→ WHAT IS EXPECTED
Return the lines of the records below verbatim, starting at the line containing "Describe the element at coordinates (348, 660)" and ending at the line containing "y-tick-label: 68000 is".

→ RECORDS SHOWN
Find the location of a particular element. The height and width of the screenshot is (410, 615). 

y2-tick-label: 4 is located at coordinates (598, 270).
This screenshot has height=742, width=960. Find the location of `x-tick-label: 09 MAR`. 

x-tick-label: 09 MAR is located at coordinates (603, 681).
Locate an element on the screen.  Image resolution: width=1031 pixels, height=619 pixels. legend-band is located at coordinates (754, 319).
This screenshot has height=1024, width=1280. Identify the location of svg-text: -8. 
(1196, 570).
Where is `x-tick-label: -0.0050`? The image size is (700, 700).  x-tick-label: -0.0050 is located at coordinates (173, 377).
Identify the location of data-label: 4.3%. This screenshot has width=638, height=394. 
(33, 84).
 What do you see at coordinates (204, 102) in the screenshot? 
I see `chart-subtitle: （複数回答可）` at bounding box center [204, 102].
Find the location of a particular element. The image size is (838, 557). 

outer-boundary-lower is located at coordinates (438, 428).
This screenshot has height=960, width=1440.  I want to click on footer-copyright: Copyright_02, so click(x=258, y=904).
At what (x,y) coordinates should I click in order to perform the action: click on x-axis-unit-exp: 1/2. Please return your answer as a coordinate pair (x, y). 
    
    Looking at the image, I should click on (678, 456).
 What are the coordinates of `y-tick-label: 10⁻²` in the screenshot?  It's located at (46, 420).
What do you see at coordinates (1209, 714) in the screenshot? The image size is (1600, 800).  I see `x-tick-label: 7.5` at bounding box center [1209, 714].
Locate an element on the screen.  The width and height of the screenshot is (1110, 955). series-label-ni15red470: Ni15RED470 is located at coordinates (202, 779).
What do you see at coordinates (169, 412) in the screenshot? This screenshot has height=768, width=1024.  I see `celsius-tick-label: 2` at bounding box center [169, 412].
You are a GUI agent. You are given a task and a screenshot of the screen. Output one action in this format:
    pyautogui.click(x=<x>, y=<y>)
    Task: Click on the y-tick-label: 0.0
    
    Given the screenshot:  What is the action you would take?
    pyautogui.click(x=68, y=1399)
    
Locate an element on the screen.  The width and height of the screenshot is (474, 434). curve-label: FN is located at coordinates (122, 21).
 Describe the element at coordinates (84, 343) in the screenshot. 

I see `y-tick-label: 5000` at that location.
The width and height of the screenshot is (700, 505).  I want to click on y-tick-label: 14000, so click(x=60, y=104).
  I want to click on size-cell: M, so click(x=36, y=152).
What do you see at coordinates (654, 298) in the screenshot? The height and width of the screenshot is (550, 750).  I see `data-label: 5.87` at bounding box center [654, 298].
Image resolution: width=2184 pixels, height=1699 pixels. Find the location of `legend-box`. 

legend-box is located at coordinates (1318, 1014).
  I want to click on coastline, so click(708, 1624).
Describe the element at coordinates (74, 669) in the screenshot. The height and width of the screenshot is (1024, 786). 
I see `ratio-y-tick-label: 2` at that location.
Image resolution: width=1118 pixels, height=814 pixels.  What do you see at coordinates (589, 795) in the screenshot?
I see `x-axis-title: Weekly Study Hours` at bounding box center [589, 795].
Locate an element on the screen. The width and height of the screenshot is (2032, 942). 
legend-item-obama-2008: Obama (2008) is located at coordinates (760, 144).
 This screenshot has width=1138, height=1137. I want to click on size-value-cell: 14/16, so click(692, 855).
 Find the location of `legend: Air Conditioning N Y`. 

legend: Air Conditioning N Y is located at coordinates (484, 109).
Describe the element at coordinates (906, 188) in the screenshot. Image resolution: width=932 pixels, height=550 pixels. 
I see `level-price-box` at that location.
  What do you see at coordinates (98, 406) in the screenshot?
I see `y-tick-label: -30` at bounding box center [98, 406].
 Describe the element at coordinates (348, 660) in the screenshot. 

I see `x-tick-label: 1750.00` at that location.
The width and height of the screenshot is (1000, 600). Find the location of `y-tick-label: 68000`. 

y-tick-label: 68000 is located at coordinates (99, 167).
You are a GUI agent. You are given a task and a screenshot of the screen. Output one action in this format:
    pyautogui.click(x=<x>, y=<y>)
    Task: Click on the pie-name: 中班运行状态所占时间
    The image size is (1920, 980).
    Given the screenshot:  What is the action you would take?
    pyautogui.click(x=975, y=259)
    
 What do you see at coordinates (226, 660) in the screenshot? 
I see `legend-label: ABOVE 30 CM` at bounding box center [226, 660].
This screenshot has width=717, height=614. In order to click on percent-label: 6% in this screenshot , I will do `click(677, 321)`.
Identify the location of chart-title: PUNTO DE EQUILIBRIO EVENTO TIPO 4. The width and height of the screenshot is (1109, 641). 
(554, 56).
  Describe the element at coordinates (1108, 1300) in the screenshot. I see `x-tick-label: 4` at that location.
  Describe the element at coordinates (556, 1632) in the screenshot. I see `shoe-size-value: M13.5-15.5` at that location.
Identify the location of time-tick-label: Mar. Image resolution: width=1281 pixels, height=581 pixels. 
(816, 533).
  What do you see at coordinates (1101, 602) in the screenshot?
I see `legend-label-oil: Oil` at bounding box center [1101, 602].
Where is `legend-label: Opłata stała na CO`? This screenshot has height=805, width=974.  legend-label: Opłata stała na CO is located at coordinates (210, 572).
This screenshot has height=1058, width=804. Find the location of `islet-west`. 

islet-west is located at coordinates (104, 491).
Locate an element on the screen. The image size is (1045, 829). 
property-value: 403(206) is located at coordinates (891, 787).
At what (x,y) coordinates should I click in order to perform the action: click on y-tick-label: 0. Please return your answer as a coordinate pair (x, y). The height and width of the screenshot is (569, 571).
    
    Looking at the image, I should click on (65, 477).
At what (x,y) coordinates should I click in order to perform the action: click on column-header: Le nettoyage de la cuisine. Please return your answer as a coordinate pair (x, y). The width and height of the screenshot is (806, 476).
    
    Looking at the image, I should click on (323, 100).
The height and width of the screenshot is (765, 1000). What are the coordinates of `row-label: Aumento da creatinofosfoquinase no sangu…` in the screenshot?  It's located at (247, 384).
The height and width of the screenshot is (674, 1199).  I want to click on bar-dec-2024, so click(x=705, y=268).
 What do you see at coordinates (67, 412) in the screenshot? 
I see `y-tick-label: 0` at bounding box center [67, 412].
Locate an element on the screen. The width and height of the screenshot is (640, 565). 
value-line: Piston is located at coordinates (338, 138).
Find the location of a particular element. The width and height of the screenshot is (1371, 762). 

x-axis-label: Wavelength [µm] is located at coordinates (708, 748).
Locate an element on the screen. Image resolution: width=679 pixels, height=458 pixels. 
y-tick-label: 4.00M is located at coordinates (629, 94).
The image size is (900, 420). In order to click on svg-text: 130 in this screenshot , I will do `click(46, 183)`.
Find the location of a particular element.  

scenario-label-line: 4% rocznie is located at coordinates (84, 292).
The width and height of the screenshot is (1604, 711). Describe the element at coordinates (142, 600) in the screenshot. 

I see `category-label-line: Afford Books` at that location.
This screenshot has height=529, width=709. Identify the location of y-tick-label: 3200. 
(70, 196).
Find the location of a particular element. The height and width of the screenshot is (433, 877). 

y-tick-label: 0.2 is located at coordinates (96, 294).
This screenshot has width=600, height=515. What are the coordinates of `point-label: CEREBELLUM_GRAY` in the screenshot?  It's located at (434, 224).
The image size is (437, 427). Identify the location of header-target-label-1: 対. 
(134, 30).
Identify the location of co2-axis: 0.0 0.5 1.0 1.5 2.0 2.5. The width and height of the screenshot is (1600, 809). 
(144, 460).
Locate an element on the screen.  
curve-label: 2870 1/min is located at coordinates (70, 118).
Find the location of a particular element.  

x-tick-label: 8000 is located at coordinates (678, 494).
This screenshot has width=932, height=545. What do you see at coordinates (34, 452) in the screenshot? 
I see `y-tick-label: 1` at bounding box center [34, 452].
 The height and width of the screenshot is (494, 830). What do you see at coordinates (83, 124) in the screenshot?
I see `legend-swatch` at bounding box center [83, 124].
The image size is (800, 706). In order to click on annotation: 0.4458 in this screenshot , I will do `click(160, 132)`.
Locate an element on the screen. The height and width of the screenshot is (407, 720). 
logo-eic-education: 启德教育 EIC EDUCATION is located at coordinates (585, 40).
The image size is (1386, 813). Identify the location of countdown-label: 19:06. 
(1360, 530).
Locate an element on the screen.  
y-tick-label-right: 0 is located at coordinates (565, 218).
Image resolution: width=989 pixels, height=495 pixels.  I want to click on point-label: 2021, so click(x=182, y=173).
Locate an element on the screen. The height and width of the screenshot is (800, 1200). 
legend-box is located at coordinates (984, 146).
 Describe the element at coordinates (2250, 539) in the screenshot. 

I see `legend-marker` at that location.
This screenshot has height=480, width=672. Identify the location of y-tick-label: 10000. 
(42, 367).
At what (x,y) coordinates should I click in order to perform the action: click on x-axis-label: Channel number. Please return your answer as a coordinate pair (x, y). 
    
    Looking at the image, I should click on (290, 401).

→ SOLUTION FOR THIS TASK
 Describe the element at coordinates (348, 660) in the screenshot. 

I see `x-tick-label: 1750.00` at that location.
The width and height of the screenshot is (1000, 600). Find the location of `y-tick-label: 68000`. 

y-tick-label: 68000 is located at coordinates (99, 167).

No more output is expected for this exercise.